CFRP/metal co-cured structure has been increasingly applied in the aerospace industry due to its outstanding mechanical properties of high specific strength and high stiffness. Compared with the stack structure, the co-cured material of which the metal was heavily wrapped by the CFRP prepregs has better interface performance due to the absence of interface gap, being helpful to improve the bonding strength with other parts. Hole making is an inevitable manufacturing process for the assembly of co-cured material while there still exists several challenges during the drilling operation. To be specific, the hole size with low accuracy and hole morphology with severe defects are the main concerns for the manufacturers, which can be mainly attributed to the tangled chips and high cutting temperatures. To solve the aforementioned problems, the low frequency vibration assisted drilling (LFVAD) operation was performed for the newly developed CFRP/Al co-cured material in the present work. The mechanism and feasibility of controlling the machining defects via LFVAD were theoretically and experimentally explored and the influence of vibration amplitude (VA) on the cutting responses was specially studied.

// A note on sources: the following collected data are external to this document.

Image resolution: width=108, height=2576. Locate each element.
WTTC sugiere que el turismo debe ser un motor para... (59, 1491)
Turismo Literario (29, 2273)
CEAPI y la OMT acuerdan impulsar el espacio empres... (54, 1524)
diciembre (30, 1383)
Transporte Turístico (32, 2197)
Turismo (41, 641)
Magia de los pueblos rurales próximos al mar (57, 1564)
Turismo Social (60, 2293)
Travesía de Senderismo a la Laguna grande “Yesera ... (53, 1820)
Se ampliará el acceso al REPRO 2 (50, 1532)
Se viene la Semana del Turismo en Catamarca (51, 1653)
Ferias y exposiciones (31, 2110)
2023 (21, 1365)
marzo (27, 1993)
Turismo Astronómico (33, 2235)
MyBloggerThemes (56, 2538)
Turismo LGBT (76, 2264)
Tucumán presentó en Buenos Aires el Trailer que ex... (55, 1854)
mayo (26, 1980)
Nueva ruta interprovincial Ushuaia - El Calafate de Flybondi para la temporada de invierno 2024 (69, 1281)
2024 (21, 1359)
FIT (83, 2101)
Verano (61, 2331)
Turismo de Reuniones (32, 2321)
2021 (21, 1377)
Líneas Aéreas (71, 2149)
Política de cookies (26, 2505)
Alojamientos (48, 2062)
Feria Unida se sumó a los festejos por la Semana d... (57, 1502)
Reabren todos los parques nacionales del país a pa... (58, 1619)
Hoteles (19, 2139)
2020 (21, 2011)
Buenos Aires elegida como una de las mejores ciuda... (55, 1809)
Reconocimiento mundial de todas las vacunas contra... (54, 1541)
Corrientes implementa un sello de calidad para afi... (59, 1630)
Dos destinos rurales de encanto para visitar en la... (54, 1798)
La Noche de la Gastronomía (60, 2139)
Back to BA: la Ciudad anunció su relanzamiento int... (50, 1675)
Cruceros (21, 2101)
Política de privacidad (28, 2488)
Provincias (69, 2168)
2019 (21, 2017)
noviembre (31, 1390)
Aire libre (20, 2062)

The results show that LFVAD can reduce the average thrust forces and drilling temperatures compared to conventional drilling while the maximum thrust force shows larger magnitude with the elevation of VA, in which the VA of ∼30 μm presents the best one. Meanwhile, LFVAD can on the one hand reduce the scratch traces on the hole wall surface owing to its superior chip breakage effect and thereby improve the drilled hole accuracy, and on the other hand shrink the lower interface damage area due to the reduction of cutting temperatures. The obtained findings of the present work indicate that the proposed LFVAD method presents great superiority for the CFRP/Al co-cured material concerning the machining responses of higher hole accuracy and lower interface damage.